=== Description of the task ===
Write out exactly the lines below starting at the one containing "The height and" and ending at the one containing "Task: Open the site search magnifier icon". Omit every picture.

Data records
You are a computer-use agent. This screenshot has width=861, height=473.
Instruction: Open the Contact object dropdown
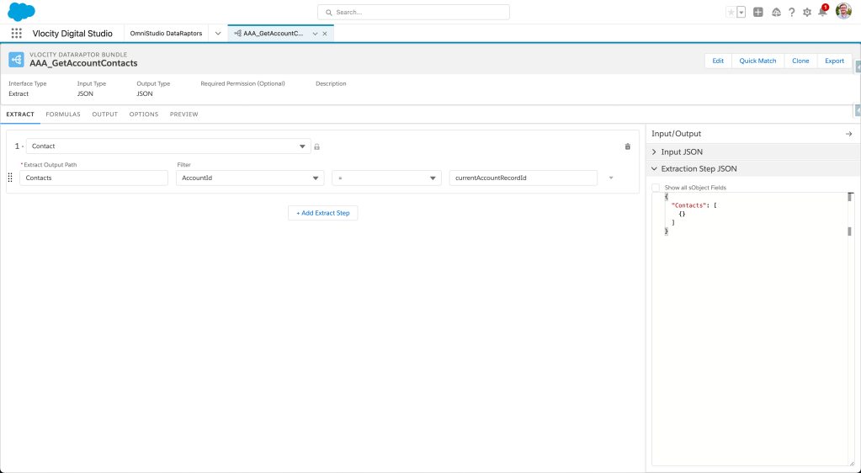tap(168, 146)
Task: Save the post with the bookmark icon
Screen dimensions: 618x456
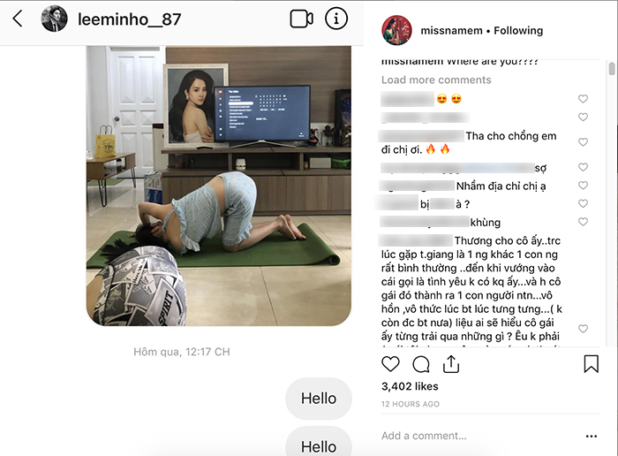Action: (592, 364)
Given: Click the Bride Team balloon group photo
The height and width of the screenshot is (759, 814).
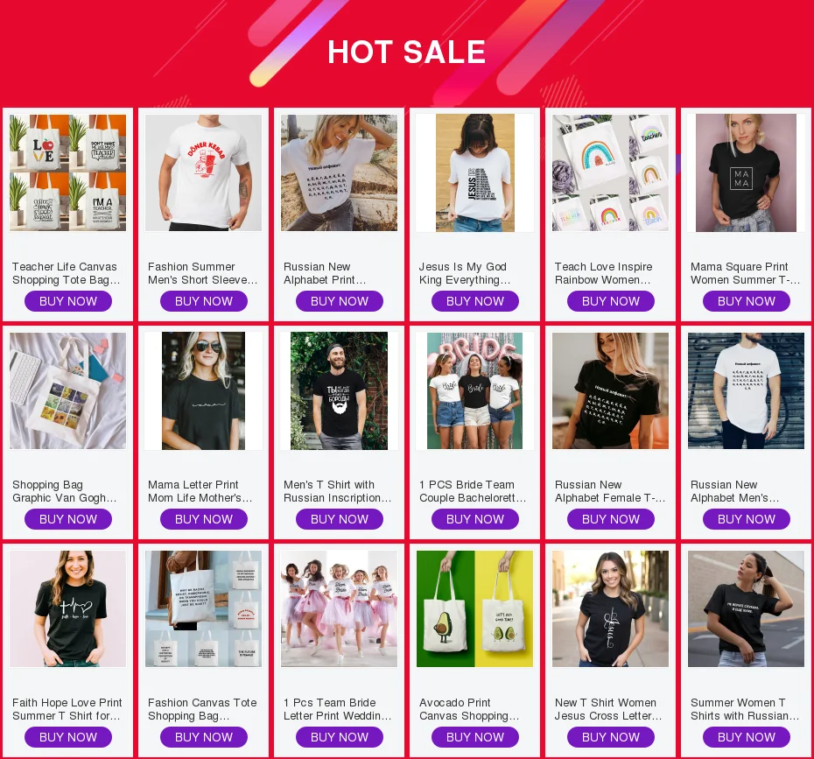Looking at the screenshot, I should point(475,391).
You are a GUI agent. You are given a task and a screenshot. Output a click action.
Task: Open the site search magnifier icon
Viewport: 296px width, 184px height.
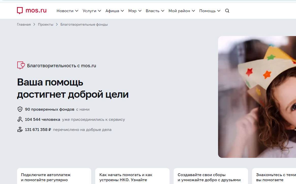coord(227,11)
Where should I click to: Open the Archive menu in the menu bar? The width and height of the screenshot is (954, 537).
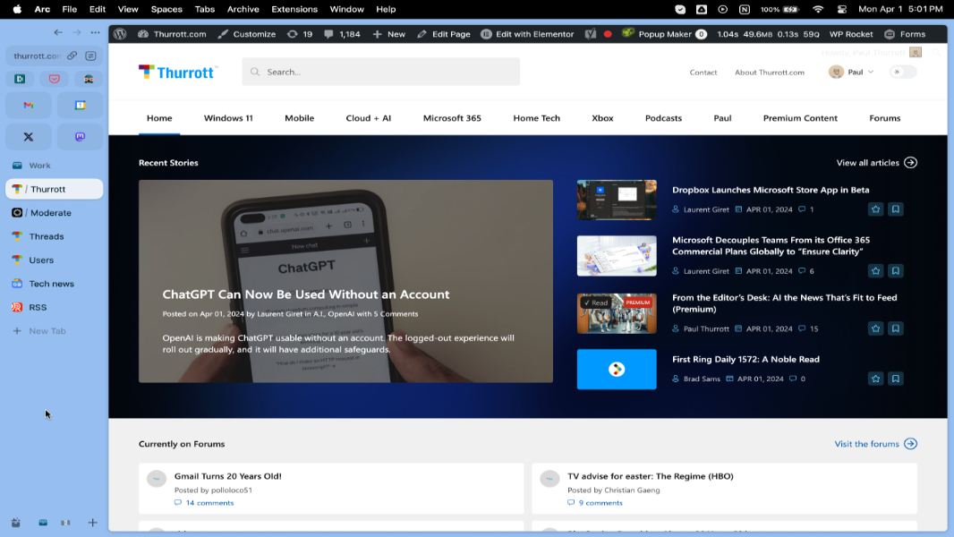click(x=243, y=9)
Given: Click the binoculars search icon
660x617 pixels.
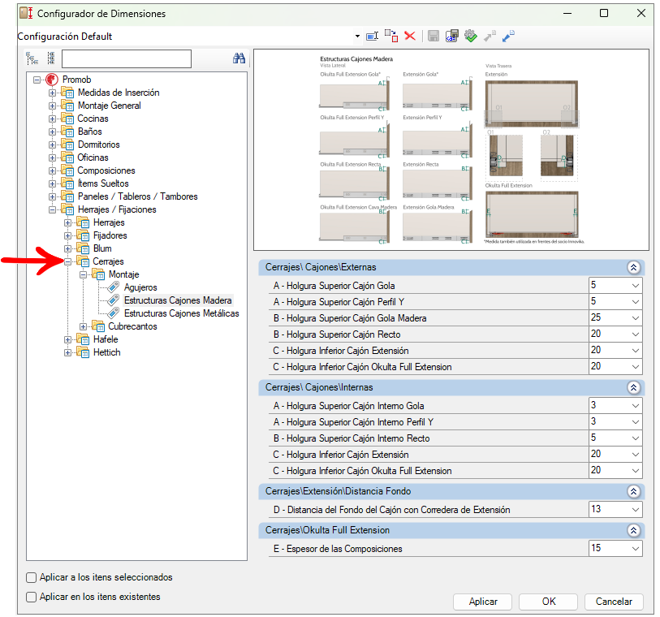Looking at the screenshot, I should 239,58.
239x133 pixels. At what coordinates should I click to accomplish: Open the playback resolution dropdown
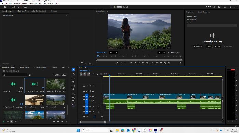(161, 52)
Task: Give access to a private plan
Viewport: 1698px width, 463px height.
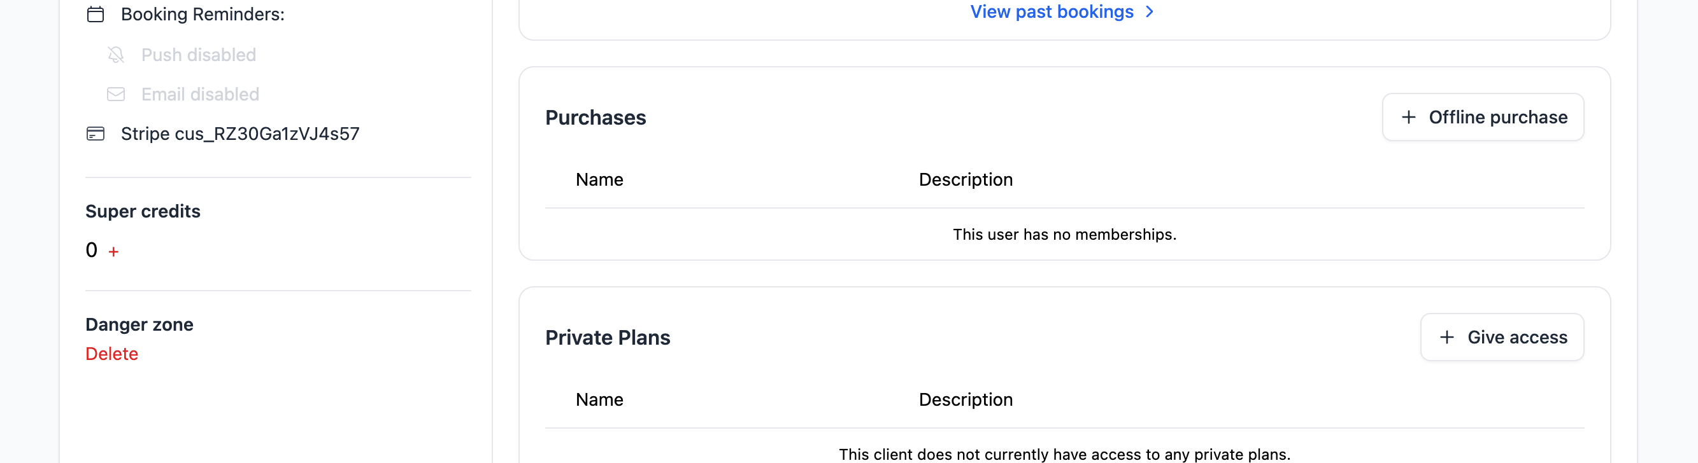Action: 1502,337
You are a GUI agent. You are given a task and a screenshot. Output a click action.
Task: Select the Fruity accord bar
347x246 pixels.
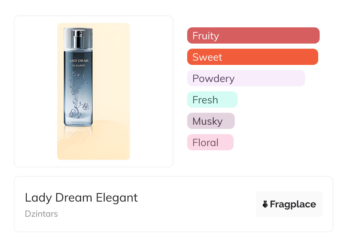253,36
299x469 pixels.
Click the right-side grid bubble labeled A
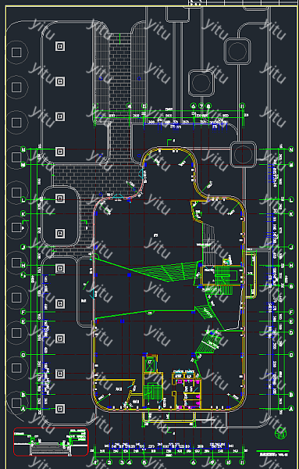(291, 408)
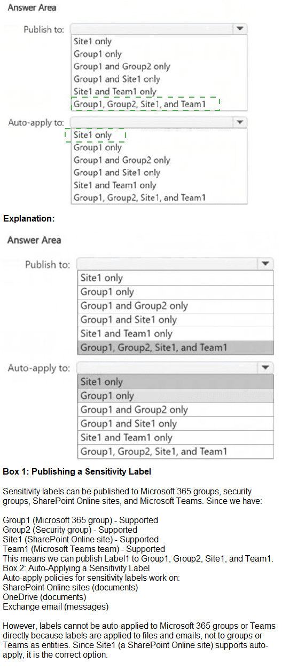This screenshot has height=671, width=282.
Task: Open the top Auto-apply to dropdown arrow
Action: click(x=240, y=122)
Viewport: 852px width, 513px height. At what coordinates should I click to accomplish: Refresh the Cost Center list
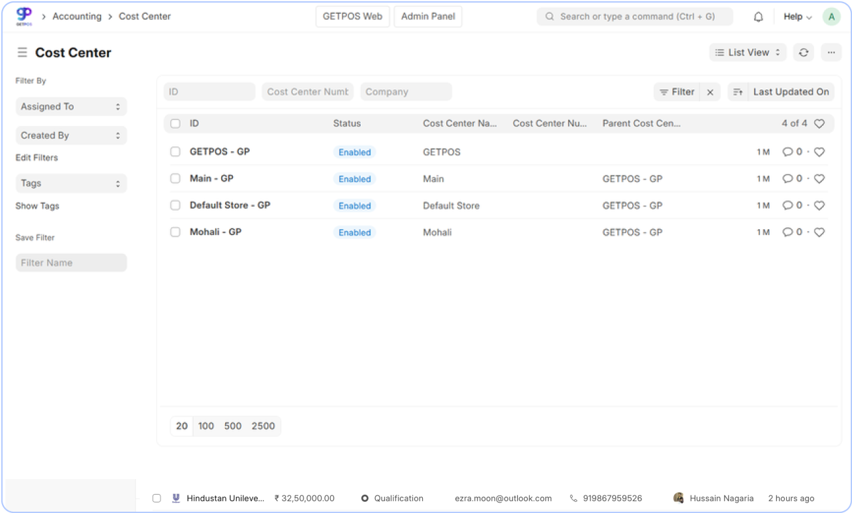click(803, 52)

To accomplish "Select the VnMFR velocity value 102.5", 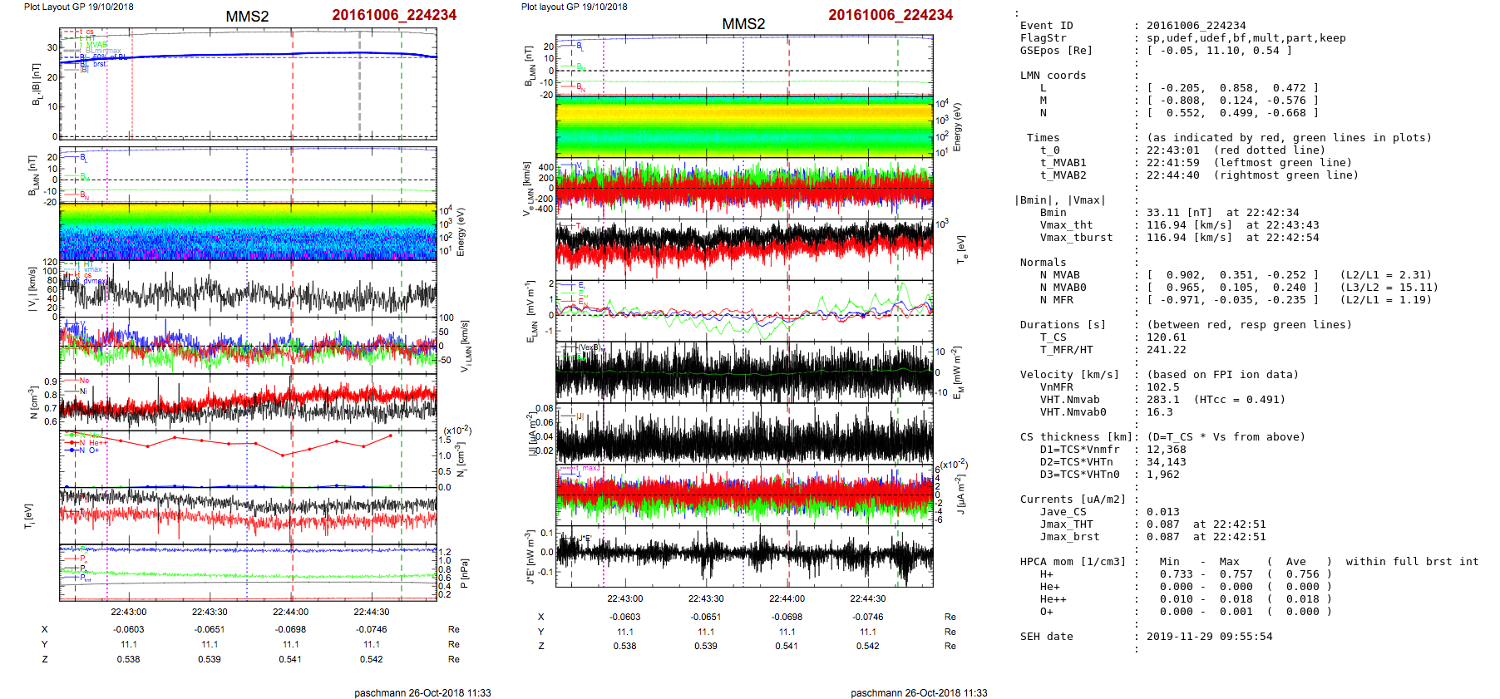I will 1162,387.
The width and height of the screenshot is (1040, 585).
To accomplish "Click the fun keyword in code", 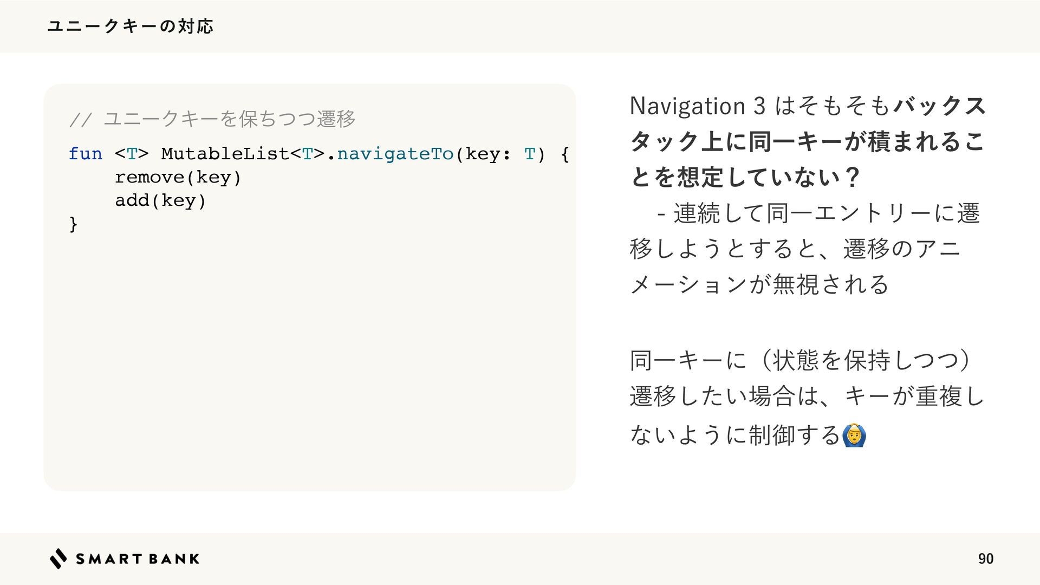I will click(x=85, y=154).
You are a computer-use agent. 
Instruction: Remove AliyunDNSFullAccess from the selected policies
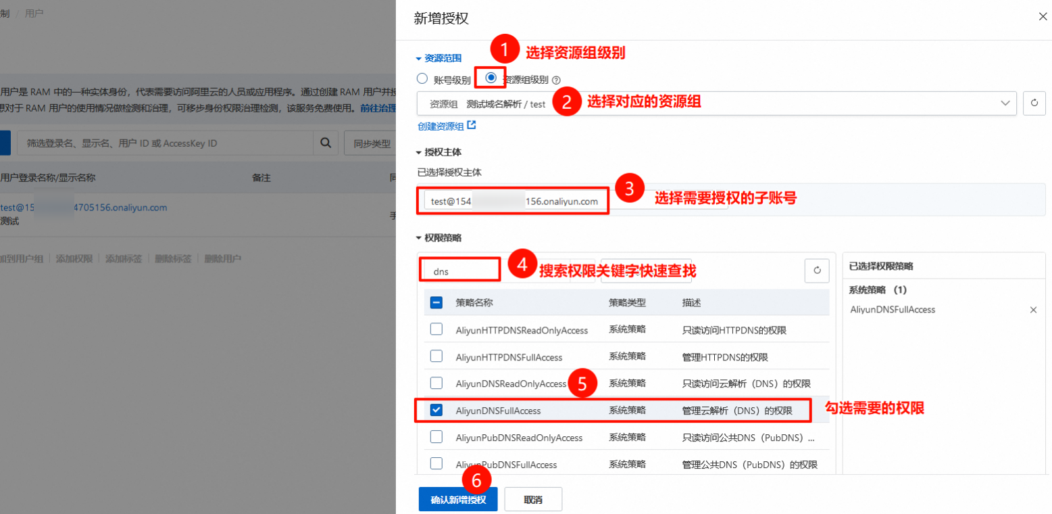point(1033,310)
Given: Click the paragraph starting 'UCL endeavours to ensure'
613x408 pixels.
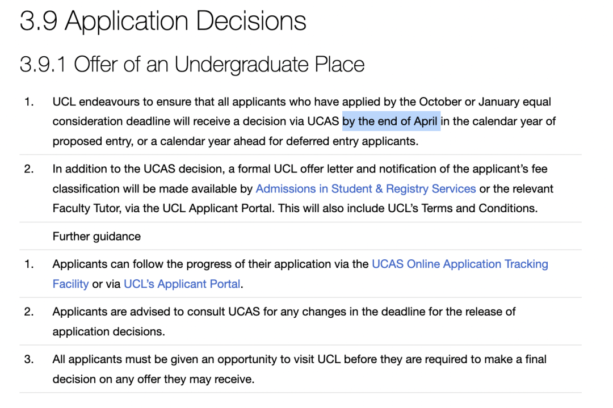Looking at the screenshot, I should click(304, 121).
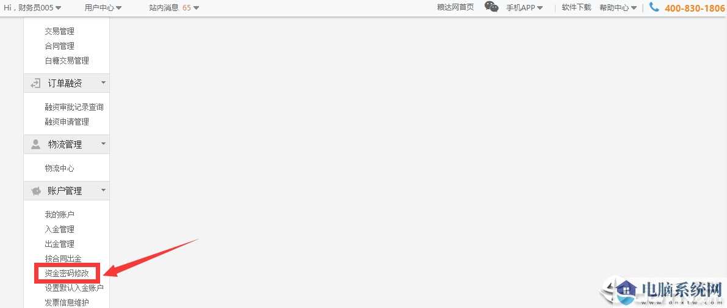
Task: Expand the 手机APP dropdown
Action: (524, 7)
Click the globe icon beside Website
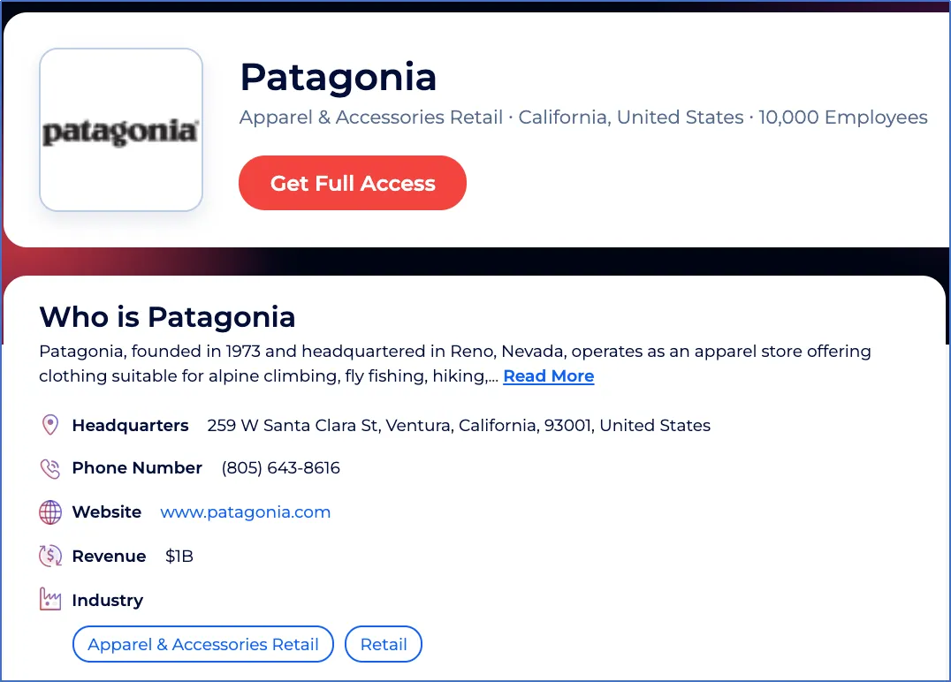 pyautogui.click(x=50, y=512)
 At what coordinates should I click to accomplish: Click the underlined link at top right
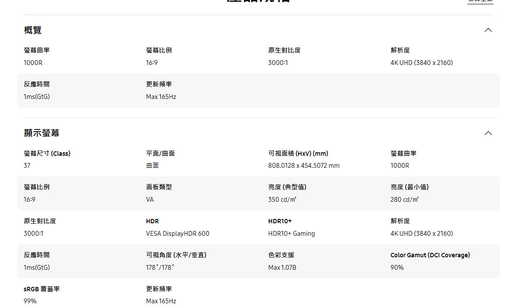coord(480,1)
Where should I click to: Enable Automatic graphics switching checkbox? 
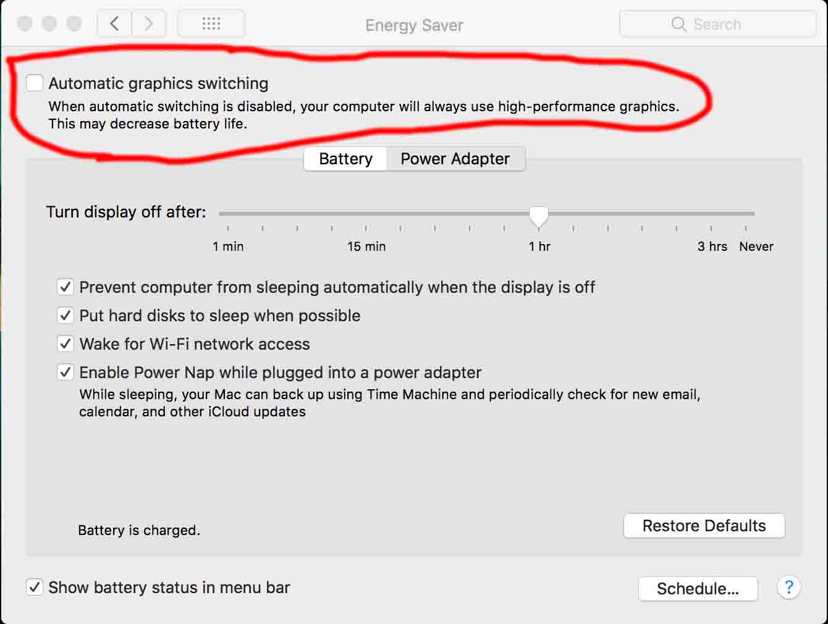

=== Solved exercise ===
The height and width of the screenshot is (759, 814).
Looking at the screenshot, I should point(475,391).
You are a GUI agent. You are given a task and a screenshot. Output a click action.
Task: Open the site search magnifier icon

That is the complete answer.